Work to be completed ->
Report all lines of the records that contain "computer".

___ Excerpted records ___

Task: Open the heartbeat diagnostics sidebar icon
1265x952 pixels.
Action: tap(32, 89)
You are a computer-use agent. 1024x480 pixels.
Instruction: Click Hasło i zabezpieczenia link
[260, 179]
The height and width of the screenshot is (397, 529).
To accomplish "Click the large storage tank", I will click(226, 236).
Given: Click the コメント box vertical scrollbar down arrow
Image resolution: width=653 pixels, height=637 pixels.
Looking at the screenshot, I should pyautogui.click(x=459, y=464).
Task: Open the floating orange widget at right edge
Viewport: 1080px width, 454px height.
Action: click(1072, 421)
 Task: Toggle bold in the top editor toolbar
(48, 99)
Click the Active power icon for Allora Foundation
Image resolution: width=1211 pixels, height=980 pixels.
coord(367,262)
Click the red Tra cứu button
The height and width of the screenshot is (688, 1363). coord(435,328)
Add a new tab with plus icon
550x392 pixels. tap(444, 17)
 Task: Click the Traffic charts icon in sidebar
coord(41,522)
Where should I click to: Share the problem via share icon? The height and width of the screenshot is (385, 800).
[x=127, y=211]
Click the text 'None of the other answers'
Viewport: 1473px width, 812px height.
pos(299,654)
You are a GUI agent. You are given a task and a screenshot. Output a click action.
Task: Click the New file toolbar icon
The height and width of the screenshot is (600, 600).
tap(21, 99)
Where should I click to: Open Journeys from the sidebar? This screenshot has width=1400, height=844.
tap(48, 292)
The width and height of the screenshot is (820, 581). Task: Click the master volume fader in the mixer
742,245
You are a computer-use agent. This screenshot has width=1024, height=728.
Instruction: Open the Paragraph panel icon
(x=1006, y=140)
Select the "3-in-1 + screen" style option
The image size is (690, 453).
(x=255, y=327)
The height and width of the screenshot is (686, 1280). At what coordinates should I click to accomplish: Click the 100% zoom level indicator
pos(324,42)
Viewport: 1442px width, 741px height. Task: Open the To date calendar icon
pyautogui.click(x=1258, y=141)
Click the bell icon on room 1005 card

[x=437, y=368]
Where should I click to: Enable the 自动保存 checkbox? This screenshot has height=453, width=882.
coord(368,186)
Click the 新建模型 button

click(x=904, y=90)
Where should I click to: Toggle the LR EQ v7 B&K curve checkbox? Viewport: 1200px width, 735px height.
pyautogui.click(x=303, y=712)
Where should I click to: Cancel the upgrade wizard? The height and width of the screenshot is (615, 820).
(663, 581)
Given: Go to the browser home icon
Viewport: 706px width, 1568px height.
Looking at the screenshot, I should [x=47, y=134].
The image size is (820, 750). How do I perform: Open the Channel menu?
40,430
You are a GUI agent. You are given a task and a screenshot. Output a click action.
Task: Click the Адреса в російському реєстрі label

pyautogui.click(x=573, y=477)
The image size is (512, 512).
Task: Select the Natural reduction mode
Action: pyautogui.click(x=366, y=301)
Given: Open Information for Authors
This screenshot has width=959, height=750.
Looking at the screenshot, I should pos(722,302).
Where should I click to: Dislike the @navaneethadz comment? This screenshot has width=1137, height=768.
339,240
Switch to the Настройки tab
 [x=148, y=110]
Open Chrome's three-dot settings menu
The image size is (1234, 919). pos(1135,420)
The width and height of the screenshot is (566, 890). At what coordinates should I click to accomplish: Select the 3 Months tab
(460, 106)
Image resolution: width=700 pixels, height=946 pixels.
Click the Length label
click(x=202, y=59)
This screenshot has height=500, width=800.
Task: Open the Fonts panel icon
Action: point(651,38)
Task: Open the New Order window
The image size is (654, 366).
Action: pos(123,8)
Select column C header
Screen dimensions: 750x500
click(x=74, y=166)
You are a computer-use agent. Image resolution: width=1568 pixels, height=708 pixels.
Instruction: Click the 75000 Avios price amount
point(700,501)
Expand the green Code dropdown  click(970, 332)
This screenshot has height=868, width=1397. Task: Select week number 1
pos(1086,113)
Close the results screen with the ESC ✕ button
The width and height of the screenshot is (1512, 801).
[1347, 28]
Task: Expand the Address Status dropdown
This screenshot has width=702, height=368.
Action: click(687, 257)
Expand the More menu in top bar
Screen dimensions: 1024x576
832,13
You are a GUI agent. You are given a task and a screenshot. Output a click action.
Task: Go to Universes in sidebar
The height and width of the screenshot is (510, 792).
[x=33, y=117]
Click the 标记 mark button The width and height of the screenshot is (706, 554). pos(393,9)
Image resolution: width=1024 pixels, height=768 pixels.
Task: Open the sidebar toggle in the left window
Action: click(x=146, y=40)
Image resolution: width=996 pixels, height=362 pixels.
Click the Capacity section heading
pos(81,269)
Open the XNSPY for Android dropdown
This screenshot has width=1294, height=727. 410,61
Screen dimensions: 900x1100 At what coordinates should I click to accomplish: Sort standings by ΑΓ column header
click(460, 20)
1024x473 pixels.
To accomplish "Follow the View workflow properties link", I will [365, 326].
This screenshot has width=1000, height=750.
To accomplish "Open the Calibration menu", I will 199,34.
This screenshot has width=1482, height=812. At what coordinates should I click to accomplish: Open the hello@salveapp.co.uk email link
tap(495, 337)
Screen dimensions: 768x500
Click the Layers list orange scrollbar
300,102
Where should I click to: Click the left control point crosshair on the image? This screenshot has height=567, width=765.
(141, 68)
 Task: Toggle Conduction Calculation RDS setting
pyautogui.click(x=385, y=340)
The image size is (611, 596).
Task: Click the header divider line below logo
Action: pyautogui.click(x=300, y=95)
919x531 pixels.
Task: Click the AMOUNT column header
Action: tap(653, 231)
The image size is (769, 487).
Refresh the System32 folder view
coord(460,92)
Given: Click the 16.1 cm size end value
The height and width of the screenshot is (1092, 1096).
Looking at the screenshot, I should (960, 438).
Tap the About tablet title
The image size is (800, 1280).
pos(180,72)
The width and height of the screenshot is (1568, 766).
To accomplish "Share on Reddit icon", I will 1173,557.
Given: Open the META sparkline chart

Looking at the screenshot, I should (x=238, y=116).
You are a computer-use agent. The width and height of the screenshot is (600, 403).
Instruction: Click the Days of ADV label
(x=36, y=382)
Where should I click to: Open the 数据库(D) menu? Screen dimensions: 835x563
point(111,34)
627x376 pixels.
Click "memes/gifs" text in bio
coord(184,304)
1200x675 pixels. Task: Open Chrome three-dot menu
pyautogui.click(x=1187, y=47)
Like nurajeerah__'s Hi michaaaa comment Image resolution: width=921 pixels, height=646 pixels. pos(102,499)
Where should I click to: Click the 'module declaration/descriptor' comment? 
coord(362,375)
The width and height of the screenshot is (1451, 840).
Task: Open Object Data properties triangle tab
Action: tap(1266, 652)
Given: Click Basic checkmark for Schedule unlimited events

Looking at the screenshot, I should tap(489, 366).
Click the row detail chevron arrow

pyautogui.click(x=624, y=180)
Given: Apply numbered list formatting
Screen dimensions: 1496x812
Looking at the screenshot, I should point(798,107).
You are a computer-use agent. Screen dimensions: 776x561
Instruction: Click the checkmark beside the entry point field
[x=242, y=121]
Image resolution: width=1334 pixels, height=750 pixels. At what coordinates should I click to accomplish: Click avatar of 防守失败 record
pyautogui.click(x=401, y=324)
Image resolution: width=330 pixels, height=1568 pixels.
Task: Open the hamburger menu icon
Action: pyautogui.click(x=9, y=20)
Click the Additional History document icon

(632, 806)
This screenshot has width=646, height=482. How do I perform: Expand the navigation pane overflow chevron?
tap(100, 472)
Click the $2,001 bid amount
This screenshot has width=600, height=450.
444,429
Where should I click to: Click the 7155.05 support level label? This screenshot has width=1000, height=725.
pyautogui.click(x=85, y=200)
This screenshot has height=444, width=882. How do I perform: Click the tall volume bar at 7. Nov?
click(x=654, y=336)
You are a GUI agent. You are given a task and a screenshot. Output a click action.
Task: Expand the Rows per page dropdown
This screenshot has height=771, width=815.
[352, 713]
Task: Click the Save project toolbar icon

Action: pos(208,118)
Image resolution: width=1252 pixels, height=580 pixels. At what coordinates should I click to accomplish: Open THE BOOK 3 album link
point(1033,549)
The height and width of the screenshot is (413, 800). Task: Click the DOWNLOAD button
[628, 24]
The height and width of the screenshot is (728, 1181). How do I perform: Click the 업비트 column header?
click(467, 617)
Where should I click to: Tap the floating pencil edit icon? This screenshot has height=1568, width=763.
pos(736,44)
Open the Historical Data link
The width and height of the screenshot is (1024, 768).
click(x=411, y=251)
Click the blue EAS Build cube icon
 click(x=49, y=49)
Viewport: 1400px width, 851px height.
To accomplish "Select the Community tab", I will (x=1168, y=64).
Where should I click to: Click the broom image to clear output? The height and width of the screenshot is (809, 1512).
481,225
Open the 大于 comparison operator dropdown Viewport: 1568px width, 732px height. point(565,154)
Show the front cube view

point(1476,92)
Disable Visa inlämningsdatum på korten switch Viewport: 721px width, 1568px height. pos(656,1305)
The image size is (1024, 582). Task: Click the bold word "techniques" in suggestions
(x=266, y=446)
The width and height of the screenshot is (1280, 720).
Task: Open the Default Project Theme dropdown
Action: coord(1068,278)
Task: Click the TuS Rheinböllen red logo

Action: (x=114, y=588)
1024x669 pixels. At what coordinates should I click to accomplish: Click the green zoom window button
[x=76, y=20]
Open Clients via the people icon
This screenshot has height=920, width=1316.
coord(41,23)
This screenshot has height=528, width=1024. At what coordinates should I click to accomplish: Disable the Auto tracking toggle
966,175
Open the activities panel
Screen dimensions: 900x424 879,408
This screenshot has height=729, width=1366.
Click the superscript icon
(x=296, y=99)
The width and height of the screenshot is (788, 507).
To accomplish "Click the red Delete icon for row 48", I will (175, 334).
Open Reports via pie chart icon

___

Completed exercise ->
You are a computer-use agent. 1024x480 pixels.
You are a computer-use agent. This screenshot has width=1024, height=728.
You are a computer-use agent. Image resolution: width=1568 pixels, height=708 pixels.
You are a computer-use agent. The width and height of the screenshot is (600, 403).
You are a computer-use agent. Screen dimensions: 776x561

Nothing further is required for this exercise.